Heh heh. Egads indeed, it's a rare occasion that I get to update on a holiday, and I don't have me campaign record with me :(
A quick update: I've stopped bribing for now. I am allowing the Scipee and the Brutee to expand, and they have obliged. Scipee now have Sicily and Thapsus. They will not be allowed to take Carthage because I've already taken it with Scipee soldiers, mostly velites. Whoohoo. The Brutee have Salone, Apollonia, THermon, amazingly, Sparta, and are besieging Athens. Looks like they needed no help from me. Giving them Segestica was a wise move because otherwise they would have had no strategic direction.
I'm at turn 40-plus now, and I have annihilated Gaul and Spain is on the brink. I am allied with Thrace and Britannia, and am at war with ONLY Germania. I have now four-and-a-half armies. The ex-Senate army is currently in Spain having just stormed Asturica, together with another one besieging Carthago Nova (stupid Spanish and their fortified mao, they have 17 goddamn units in that goddamn depopulated village), and I have two armies in Germania, one at Mogontiacum and Trier pacifying and ready to move on Batavodurum, and one moving for Damme via Mogontiacum. A half-army is in Carthage, my sole African foothold. It is my objective to hold it to divert Scipee attention away from West Africa (which is MINE, MINE alone) and into the East and a war of attrition with Egypt. The Brutii... let them have Greece. I'll be glad for it. So far I have only my generals as cavalry, only 1 barb cav mercenaries, 1 numidian mercenaries (senate rewards, both) and 2 equites. I have hired no mercenaries, and I see no need to do so.
Bribing-wise, I am getting somewhat disappointed because the Greek armies demand too high a price for me to pay for now, and the barbarians are so weakened that there are no field armies for me to bribe. Currently Britannia's unit count is about 12 in all settlements (I have a diplomat there doing observation) and Germania's is somewhere about the same. Spain has no field armies that I can access because they're all fortified mao =\ Carthage has been reduced to Palma and Corduba, so their main 9-unit army is currently sitting pretty in Corduba. I have a decent fleet of 11 ships and am sitting it in Carthage to add quinqueremes to it (coincidentally the first quinqueremes that I have ever built in 9 campaigns).

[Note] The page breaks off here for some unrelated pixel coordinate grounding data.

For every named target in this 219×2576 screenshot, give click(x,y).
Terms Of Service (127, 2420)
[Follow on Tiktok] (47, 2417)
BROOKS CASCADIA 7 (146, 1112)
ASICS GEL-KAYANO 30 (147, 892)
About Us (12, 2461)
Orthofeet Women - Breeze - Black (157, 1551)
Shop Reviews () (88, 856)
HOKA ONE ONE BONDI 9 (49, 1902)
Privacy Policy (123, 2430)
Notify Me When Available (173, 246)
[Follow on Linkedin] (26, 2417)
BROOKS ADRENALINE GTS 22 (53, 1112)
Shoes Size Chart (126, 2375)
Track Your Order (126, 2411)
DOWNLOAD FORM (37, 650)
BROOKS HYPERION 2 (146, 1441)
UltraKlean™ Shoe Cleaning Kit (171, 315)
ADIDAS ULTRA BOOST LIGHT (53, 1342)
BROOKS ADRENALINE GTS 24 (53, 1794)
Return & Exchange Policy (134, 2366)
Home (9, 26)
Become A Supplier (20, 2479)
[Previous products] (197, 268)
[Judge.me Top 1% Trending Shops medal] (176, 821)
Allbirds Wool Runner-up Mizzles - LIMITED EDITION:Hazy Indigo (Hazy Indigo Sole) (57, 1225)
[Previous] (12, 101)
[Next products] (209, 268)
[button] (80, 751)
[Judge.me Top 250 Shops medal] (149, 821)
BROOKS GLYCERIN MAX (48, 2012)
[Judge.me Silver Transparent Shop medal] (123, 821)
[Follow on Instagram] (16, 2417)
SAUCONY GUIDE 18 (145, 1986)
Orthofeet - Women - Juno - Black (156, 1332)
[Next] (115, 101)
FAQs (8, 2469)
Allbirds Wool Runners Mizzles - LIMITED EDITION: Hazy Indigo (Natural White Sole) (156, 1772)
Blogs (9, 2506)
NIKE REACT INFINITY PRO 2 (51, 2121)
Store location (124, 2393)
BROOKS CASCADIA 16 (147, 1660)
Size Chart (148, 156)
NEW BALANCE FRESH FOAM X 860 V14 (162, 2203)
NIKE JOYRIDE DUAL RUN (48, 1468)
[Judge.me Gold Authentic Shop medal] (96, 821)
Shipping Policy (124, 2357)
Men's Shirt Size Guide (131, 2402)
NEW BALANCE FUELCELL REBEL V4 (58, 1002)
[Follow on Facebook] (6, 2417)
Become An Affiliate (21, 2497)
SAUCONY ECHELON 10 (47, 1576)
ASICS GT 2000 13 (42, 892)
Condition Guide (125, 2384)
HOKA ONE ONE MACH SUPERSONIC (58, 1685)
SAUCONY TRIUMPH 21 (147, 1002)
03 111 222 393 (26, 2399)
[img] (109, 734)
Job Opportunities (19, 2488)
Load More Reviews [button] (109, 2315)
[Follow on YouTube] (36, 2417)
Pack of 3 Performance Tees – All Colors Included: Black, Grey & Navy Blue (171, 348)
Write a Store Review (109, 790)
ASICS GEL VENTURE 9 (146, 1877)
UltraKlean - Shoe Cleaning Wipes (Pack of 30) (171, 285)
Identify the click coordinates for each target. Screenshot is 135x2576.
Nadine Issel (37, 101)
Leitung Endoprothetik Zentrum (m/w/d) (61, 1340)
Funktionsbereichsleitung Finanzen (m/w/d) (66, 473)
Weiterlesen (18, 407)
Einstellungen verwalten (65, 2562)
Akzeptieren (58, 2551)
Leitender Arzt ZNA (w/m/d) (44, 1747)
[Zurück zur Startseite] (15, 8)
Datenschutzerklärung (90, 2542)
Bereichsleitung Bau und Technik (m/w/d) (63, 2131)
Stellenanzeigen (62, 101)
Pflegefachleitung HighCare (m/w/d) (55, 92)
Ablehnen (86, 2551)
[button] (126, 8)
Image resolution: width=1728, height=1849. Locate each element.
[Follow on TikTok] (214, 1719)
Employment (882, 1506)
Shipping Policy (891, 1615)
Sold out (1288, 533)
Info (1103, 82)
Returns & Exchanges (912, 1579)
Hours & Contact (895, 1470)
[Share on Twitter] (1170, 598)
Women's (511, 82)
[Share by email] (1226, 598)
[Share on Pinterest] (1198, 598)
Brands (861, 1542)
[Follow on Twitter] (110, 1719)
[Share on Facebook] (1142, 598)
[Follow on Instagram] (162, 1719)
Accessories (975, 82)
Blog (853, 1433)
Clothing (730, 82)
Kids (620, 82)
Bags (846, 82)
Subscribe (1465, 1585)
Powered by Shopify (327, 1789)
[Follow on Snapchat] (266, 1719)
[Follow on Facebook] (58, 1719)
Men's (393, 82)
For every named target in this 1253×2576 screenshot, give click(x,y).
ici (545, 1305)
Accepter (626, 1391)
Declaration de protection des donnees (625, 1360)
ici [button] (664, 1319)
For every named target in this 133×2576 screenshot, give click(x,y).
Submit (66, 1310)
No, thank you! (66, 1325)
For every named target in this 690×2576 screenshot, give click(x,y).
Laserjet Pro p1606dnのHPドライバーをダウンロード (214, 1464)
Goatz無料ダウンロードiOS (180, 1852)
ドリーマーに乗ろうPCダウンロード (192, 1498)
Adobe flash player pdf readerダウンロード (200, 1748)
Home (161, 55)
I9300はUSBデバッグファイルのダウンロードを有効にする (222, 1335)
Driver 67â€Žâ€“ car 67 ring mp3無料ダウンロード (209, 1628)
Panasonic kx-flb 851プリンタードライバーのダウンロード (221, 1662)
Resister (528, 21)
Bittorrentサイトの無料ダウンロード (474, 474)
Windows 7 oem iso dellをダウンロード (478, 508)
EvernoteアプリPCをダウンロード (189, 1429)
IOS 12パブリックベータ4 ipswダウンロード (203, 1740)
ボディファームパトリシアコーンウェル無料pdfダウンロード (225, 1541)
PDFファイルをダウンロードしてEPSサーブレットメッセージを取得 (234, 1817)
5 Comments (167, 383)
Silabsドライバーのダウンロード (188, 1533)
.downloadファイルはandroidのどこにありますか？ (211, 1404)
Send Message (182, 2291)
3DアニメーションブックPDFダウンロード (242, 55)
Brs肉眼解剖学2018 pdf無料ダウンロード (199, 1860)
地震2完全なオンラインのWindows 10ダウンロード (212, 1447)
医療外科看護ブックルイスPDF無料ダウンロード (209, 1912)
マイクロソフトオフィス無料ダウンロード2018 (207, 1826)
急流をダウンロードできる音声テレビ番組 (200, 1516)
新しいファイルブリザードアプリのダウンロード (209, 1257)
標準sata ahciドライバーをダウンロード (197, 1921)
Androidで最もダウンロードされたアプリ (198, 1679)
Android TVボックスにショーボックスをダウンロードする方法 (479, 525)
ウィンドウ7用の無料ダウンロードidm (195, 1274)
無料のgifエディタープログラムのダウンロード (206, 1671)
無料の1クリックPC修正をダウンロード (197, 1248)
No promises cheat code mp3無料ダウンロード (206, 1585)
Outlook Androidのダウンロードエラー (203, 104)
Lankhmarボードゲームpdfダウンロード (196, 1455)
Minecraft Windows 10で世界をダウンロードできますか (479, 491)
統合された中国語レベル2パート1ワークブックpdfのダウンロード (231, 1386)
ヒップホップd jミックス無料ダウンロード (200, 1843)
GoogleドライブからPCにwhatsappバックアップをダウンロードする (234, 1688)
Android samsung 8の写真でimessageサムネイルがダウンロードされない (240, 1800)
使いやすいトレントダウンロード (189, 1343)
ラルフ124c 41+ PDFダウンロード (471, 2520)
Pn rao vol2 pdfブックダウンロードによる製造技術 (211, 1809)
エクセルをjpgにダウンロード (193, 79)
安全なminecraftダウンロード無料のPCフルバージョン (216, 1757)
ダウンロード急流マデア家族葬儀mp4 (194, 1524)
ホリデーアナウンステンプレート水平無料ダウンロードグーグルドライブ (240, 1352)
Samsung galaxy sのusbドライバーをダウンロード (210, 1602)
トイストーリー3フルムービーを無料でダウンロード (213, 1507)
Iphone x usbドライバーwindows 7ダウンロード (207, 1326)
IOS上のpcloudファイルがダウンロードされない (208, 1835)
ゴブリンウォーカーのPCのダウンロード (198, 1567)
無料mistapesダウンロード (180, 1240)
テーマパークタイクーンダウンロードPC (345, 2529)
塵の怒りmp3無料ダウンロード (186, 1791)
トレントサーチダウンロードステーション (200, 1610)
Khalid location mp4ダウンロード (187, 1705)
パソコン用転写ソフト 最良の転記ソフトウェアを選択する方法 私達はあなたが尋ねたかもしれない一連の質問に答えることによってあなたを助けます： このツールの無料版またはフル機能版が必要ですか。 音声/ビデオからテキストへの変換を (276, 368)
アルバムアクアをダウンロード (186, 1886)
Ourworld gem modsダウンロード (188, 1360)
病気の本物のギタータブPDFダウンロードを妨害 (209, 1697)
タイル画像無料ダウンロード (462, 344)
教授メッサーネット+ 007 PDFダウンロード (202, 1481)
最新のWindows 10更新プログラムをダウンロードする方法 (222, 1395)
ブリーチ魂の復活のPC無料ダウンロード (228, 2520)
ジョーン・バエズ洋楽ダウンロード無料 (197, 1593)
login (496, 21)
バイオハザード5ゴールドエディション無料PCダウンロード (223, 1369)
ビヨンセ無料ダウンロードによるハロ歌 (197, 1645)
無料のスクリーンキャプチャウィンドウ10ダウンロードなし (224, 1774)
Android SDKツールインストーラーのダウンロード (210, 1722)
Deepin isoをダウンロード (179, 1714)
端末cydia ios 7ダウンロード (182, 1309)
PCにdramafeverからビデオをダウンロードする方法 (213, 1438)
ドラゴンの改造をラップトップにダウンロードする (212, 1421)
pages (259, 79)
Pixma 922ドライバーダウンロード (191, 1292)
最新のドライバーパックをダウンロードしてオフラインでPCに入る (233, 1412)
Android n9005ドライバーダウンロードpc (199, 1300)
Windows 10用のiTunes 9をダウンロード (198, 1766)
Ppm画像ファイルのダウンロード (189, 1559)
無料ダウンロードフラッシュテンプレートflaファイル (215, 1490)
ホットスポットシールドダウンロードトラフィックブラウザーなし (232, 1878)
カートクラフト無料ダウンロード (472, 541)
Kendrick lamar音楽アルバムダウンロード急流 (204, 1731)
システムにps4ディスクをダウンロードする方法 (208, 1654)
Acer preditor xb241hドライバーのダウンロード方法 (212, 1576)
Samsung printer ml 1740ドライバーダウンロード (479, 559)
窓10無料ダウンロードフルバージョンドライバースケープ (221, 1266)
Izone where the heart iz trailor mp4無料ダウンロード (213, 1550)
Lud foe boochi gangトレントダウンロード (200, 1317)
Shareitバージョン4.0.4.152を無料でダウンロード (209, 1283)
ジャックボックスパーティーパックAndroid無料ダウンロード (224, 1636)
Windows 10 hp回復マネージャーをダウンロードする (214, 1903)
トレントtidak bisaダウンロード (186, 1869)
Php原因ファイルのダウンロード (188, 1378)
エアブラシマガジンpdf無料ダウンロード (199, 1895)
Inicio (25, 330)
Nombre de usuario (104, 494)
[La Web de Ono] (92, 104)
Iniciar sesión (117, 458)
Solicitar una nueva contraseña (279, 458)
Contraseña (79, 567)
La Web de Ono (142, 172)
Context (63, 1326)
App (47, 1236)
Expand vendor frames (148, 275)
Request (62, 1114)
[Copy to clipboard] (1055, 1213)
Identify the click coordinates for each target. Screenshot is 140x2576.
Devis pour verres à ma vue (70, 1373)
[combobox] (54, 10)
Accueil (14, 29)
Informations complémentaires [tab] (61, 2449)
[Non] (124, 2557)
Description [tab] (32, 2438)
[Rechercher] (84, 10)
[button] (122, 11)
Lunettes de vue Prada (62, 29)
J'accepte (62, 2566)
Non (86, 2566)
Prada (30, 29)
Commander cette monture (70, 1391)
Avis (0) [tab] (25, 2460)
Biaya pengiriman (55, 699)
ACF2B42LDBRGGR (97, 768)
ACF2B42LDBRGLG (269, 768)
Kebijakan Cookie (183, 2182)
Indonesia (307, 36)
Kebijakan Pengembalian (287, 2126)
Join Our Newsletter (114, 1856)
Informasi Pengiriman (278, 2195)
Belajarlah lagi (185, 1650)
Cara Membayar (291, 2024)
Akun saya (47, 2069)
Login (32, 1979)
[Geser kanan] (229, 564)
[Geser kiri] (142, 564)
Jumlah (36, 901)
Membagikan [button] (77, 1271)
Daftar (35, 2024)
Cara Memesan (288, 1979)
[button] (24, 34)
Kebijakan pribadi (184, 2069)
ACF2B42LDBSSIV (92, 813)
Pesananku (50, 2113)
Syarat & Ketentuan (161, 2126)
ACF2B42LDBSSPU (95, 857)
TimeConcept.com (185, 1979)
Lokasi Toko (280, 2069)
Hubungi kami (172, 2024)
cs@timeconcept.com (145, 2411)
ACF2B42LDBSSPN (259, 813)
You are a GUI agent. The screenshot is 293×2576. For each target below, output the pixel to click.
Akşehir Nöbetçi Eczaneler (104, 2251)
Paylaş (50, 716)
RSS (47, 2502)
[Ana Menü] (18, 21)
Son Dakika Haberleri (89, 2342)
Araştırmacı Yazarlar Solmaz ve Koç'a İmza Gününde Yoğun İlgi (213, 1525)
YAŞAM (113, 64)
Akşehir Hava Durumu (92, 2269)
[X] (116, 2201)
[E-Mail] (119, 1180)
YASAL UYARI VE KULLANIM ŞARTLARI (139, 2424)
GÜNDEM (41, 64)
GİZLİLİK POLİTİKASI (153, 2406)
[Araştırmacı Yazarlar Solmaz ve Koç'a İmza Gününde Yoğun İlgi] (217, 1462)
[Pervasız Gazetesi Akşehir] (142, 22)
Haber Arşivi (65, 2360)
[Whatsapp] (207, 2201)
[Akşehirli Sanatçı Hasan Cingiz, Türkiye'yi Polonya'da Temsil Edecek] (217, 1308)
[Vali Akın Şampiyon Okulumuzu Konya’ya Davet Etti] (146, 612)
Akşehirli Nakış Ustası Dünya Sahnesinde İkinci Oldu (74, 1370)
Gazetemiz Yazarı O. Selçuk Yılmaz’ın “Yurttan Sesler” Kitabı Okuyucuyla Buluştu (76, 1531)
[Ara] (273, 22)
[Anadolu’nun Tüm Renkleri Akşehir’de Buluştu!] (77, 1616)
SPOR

Strategically it is my plan to next annihilate Germania and turn on Britannia to secure my rear. After that is done the only theatre of operations left is in Africa. Once I butt up against Africa I will send expeditionary forces to the east to try and snatch shares of Egypt and Asia Minor from the Scipee and Brutee which I expect will have already arrived there. Otherwise I will await the civil war or marian reforms, whichever comes first.
Detailed actions will come, but I'm afraid I've gotten vaguely sick of writing diplomat movements (cos I have so many of them now, 8-9 I think) so unless they do something like sell maps or bribe, I won't be bothering to detail where they go.
Not true that you've made me more powerful, Seamus, you've removed one third of my production :P In normal campaigns I would've built AND bribed. Now I can only bribe.
I sense my lack of cavalry will hurt me soon.
edit: I've elected to spare Macedon from war with the Brutee. They're on the verge of dying anyway. They have only Thessalonica left and the Barbarian hordes are pressing in from the north. Greece was playing around with them, but now Greece is under pressure from Brutee. I don't know. But I'll spare Macedon for now.
Numidia looks to be a 'worthy opponent'. I say worthy because they are incredibly archer-heavy and I'm worried. Very worried. But I have created a four-column deployment strategy that with luck should be able to force any Numidian skirmish army into battle against my hastati if they don't want to be encircled. Will try it out once I invade Tingi, and will see. Of course, there wouldn't be any fun if all it turned out to be was siege battles, which I think will be the case.